Please print, exactly as written, the line containing "Where should I" and each line after it through the end of the material; pictures stay out.

********************

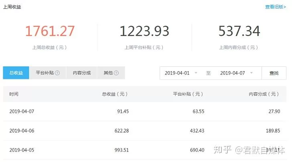Expand the start date dropdown arrow
This screenshot has height=162, width=292.
[x=196, y=73]
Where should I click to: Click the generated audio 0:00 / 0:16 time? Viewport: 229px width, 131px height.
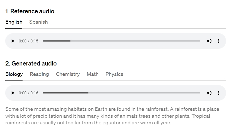28,93
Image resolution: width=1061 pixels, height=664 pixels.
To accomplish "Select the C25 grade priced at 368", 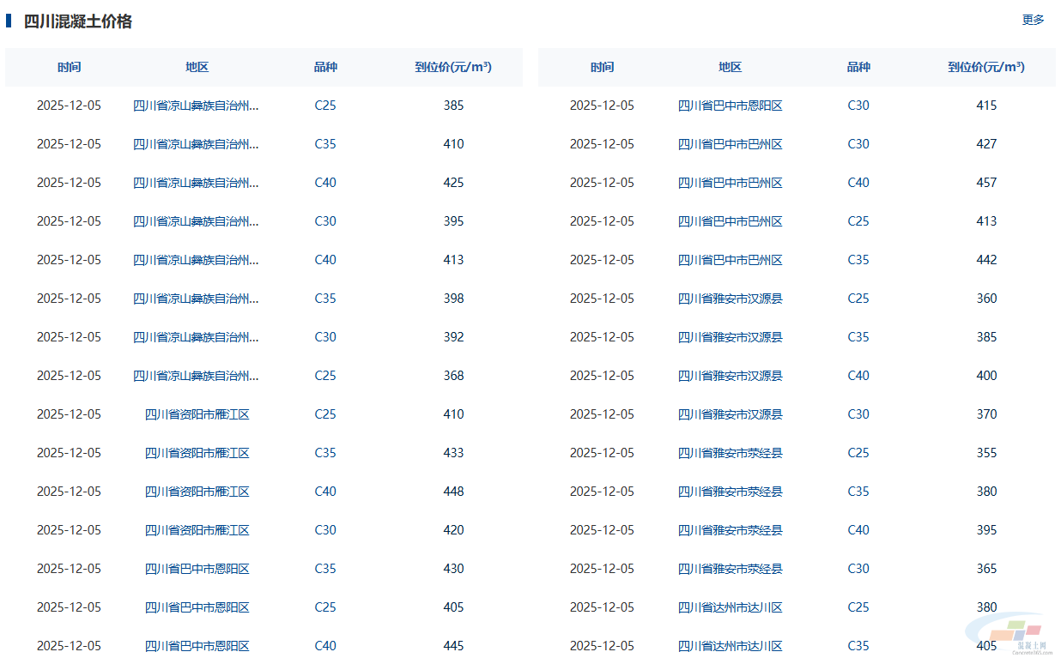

********************

* ANSWER AREA
Where should I click to: Click the generated audio 0:00 / 0:16 time? Viewport: 229px width, 131px height.
28,93
Image resolution: width=1061 pixels, height=664 pixels.
To accomplish "Select the C25 grade priced at 368", 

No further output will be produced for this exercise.